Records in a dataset
= = =

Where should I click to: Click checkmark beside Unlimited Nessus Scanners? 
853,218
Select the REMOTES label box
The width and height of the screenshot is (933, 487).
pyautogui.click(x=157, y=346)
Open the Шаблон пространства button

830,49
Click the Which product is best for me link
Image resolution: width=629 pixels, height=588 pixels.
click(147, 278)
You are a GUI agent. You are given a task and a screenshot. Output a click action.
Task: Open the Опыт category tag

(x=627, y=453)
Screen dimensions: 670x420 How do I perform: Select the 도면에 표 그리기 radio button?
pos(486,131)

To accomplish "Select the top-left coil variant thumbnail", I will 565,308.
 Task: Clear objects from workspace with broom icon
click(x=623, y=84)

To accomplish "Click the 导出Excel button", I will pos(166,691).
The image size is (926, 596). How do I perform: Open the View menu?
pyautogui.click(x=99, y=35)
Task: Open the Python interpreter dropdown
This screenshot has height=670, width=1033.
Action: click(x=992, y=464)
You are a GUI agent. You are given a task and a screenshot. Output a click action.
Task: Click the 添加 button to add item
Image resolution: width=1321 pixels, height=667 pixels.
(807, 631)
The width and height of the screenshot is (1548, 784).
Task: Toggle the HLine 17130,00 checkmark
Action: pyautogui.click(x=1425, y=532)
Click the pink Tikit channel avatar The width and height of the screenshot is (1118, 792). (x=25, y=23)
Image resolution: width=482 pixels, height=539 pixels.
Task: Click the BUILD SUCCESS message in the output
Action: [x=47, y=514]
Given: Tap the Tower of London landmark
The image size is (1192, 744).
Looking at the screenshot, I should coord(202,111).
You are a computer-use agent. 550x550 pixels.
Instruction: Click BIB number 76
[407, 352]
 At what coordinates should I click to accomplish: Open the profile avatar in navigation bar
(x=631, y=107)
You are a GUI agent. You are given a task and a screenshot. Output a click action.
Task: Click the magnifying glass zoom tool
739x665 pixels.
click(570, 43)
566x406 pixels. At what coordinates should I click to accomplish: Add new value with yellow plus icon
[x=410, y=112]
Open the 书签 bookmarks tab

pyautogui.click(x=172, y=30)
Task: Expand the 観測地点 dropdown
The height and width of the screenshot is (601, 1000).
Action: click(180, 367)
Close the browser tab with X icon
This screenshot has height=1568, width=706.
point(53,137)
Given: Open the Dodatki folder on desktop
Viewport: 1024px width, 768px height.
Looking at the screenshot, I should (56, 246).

= = =

Challenge
Rewrite all of the items above, changing every "GUI agent" to "UI agent" and leaving everything else the same.

Answer to this task
Where should I click to: Click checkmark beside Unlimited Nessus Scanners? 
853,218
Select the REMOTES label box
The width and height of the screenshot is (933, 487).
pyautogui.click(x=157, y=346)
Open the Шаблон пространства button

830,49
Click the Which product is best for me link
Image resolution: width=629 pixels, height=588 pixels.
click(147, 278)
You are a UI agent. You are given a task and a screenshot. Output a click action.
Task: Open the Опыт category tag

(x=627, y=453)
Screen dimensions: 670x420 How do I perform: Select the 도면에 표 그리기 radio button?
pos(486,131)

To accomplish "Select the top-left coil variant thumbnail", I will 565,308.
 Task: Clear objects from workspace with broom icon
click(x=623, y=84)

To accomplish "Click the 导出Excel button", I will pos(166,691).
The image size is (926, 596). How do I perform: Open the View menu?
pyautogui.click(x=99, y=35)
Task: Open the Python interpreter dropdown
This screenshot has height=670, width=1033.
Action: click(x=992, y=464)
You are a UI agent. You are given a task and a screenshot. Output a click action.
Task: Click the 添加 button to add item
Image resolution: width=1321 pixels, height=667 pixels.
(807, 631)
The width and height of the screenshot is (1548, 784).
Task: Toggle the HLine 17130,00 checkmark
Action: pyautogui.click(x=1425, y=532)
Click the pink Tikit channel avatar The width and height of the screenshot is (1118, 792). (x=25, y=23)
Image resolution: width=482 pixels, height=539 pixels.
Task: Click the BUILD SUCCESS message in the output
Action: [x=47, y=514]
Given: Tap the Tower of London landmark
The image size is (1192, 744).
Looking at the screenshot, I should coord(202,111).
You are a computer-use agent. 550x550 pixels.
Instruction: Click BIB number 76
[407, 352]
 At what coordinates should I click to accomplish: Open the profile avatar in navigation bar
(x=631, y=107)
You are a UI agent. You are given a task and a screenshot. Output a click action.
Task: Click the magnifying glass zoom tool
739x665 pixels.
click(570, 43)
566x406 pixels. At what coordinates should I click to accomplish: Add new value with yellow plus icon
[x=410, y=112]
Open the 书签 bookmarks tab

pyautogui.click(x=172, y=30)
Task: Expand the 観測地点 dropdown
The height and width of the screenshot is (601, 1000).
Action: click(180, 367)
Close the browser tab with X icon
This screenshot has height=1568, width=706.
point(53,137)
Given: Open the Dodatki folder on desktop
Viewport: 1024px width, 768px height.
Looking at the screenshot, I should (56, 246).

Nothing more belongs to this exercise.